━━━ TASK MATERIAL

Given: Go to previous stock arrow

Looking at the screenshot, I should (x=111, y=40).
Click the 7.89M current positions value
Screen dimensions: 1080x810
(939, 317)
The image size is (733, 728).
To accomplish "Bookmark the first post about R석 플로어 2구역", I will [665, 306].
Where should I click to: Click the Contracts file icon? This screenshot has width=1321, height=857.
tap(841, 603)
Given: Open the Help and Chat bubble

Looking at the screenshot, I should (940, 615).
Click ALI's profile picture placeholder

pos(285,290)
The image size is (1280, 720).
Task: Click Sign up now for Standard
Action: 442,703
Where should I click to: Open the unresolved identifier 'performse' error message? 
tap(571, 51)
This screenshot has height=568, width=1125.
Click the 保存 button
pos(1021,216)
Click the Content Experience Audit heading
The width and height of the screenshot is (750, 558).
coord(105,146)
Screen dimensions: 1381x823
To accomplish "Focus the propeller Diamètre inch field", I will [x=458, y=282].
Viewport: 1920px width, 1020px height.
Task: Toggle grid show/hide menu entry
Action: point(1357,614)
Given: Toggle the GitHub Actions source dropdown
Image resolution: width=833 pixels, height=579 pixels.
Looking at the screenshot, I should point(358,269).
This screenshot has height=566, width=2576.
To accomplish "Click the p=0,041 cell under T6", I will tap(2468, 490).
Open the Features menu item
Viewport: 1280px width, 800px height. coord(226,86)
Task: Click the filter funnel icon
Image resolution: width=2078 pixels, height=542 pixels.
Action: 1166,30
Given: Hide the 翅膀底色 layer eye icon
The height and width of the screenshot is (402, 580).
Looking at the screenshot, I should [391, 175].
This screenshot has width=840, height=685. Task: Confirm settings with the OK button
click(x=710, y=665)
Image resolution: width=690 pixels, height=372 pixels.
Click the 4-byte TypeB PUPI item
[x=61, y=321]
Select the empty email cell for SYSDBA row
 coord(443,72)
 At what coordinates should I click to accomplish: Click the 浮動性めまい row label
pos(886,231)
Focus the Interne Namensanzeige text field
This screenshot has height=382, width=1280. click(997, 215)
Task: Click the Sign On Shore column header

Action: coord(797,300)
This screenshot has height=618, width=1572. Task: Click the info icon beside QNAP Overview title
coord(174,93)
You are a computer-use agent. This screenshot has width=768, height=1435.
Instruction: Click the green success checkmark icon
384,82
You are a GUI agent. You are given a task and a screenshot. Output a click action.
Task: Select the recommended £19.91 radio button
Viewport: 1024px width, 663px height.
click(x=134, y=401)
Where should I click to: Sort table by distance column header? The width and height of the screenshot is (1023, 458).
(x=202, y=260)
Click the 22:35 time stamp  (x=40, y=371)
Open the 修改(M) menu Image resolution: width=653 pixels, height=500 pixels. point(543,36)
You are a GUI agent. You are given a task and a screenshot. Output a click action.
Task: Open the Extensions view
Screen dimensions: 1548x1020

━━━━━━

*REQUIRED WORK*. Reproduce exactly the lines from the beginning of the entries above up to and including the line that contains "This screenshot has height=568, width=1125.".

*THE ANSWER*.
Given: Go to previous stock arrow

Looking at the screenshot, I should (x=111, y=40).
Click the 7.89M current positions value
Screen dimensions: 1080x810
(939, 317)
The image size is (733, 728).
To accomplish "Bookmark the first post about R석 플로어 2구역", I will [665, 306].
Where should I click to: Click the Contracts file icon? This screenshot has width=1321, height=857.
tap(841, 603)
Given: Open the Help and Chat bubble

Looking at the screenshot, I should (940, 615).
Click ALI's profile picture placeholder

pos(285,290)
The image size is (1280, 720).
Task: Click Sign up now for Standard
Action: 442,703
Where should I click to: Open the unresolved identifier 'performse' error message? 
tap(571, 51)
This screenshot has height=568, width=1125.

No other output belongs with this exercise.